Amazon’s wishlist for its second headquarters in North America includes “a stable and business-friendly environment,” “locations with the potential to attract and retain strong technical talent,” “a diverse population, excellent institutions of higher education, local government structure and elected officials eager and willing to work with the company.”
As officials have been quick to point out, many cities across the U.S. fit the bill. But of all those domestic suitors, none are impervious to the unpredictable immigration agenda that the Trump administration is pursuing.
If Amazon selects a Canadian city, it can check the boxes on its list, protect its immigrant employees, and benefit from the country’s pro-immigration policies that are an explicit play to attract international tech talent.
“The HQ2 plan seems to accommodate the expanding workforce of the company, and it seems that incentives offered by the new locality will play some role,” said Lola Zakharova, a Seattle-based immigration attorney who works with corporate clients.

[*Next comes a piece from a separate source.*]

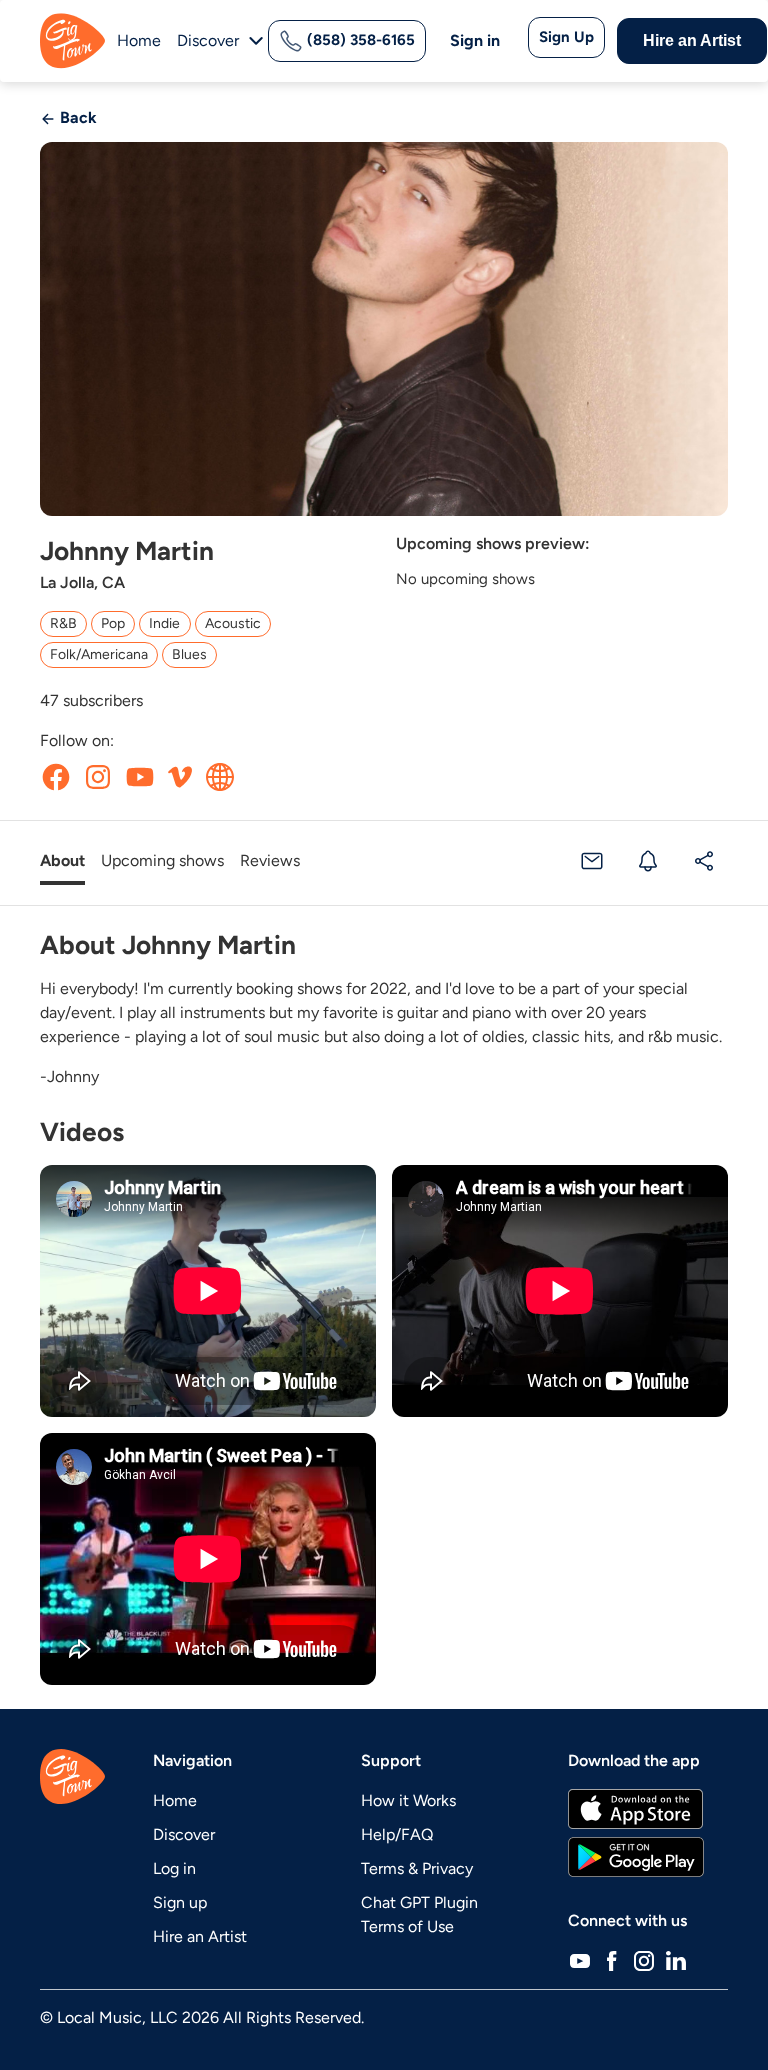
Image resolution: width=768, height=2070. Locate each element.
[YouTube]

“Still, if the choice falls on a Canadian city, it would indicate that immigration considerations probably weighted heavily in driving that decision, and it is hardly surprising,” she added. “The tightening of immigration rules under Trump’s ‘Buy American, Hire American,’ … not only impede corporations ability to hire and retain the best talent, but also results in additional legal costs. [Wednesday’s] announcement on rescission of DACA does not help either — companies rely on their Dreamers to continue driving innovation in tech.”
Toronto is a strong candidate, known for producing top technology talent. It was ranked as the second-best city for the quality and value of its technology workforce in a 2017 CBRE report. The lakeside city produced Kik, Wealthsimple, and it supports a vibrant startup ecosystem. Shopify is headquartered in nearby Ottawa.
Toronto Mayor John Tory is already making a play for Amazon’s HQ2. “We should be bidding for this and be very, very competitive and I’m in the midst of talking to the other governments to make sure that’s what we do,” he told Toronto publication The Star.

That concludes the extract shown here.